Q:   Will all the Harman groups be part of the new company?
 
A:   Yes, we expect the new company will include the Professional, Consumer, and Automotive groups.

3


 

Q:   Whom should I contact with human resources-related questions?
 
A:   You should continue to contact your business unit’s HR professional. Please know that we are committed to keeping you informed throughout. We know that this news can be distracting, but additional information will be distributed as quickly as it becomes available. I remind you again that, in my view, this transaction boils down to the exchange of one group of world-class investors for another. Our Company will continue to operate as you have known it and I thank you for your work and support.
Sidney Harman
Executive Chairman

4


 

Additional Information and Where To Find It
The parties to the merger agreement intend to file a registration statement that will include a proxy statement/prospectus and other relevant documents in connection with the proposed transaction. HARMAN INVESTORS ARE URGED TO READ THESE DOCUMENTS WHEN THEY BECOME AVAILABLE, BECAUSE THEY WILL CONTAIN IMPORTANT INFORMATION ABOUT THE PROPOSED TRANSACTION. Investors may obtain a free copy of the proxy statement/prospectus (when it becomes available) and other filings containing information about Harman and the merger, when available, from the SEC at the SEC’s web site at http://www.sec.gov.
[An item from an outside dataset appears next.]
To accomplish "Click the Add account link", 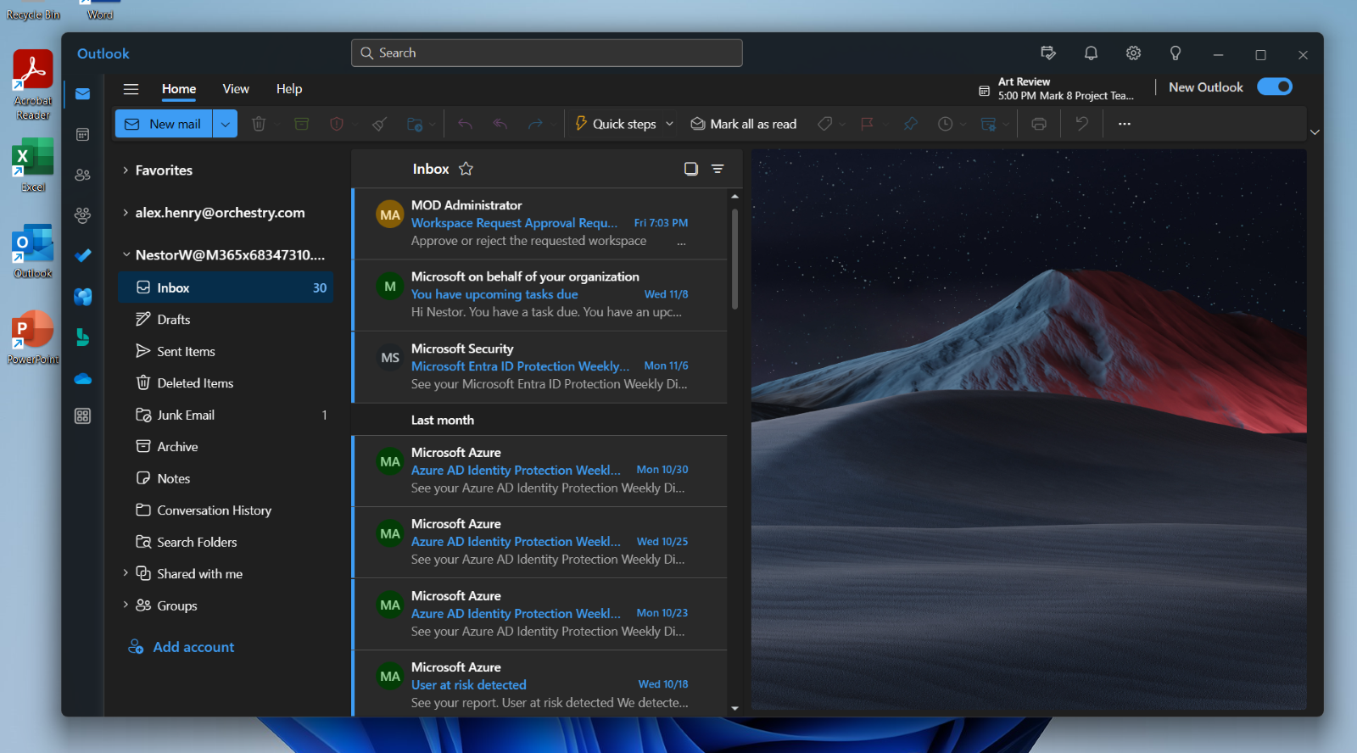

In addition, copies of the proxy statement/prospectus and other filings containing information about the Company and the merger can be obtained, when available, without charge, by directing a request to Harman International Industries, Incorporated; Attention: Investor Relations, 1101 Pennsylvania Ave., N.W., Suite 1010, Washington, DC 20004, or by telephone at (202) 393-1101 or on Harman’s website, www.harman.com.
Forward Looking Information
This communication may contain “forward looking statements” within the meaning of the Private Securities Litigation Reform Act of 1995. Those forward looking statements include all statements other than those made solely with respect to historical fact. Numerous risks, uncertainties and other factors may cause actual results to differ materially from those expressed in any forward-looking statements.
These factors include, but are not limited to, (1) the occurrence of any event, change or other circumstance that could give rise to the termination of the merger agreement; (2) the outcome of any legal proceedings that may be instituted against Harman and others following the announcement of the merger agreement; (3) the inability to complete the merger due to the failure to obtain stockholder approval or the failure to satisfy other conditions to the merger; (4) the failure to obtain the necessary financing arrangements set forth in the commitment letter received in connection with the merger; (5) risks that the proposed transaction disrupts current plans and operations and the potential difficulties in employee retention as a result of the merger; and (6) other factors described in Harman’s filings with the Securities and Exchange Commission, including its reports on Forms 10-K, 10-Q and 8-K. Many of the factors that will determine the outcome of the subject matter of this communication are beyond Harman’s ability to control or predict. Harman undertakes no obligation to revise or update any forward-looking statements, or to make any other forward-looking statements, whether as a result of new information, future results or otherwise.
Interests of Participants
The Company and its directors and executive officers and certain other members of management and employees may be deemed to be participants in the solicitation of proxies from the Company’s stockholders in favor of the proposed transaction. Additional information regarding the interests of potential participants in the proxy solicitation will be included in the definitive proxy statement/prospectus and other relevant documents that Harman intends to file with the SEC in connection with the scheduled special meeting of its stockholders.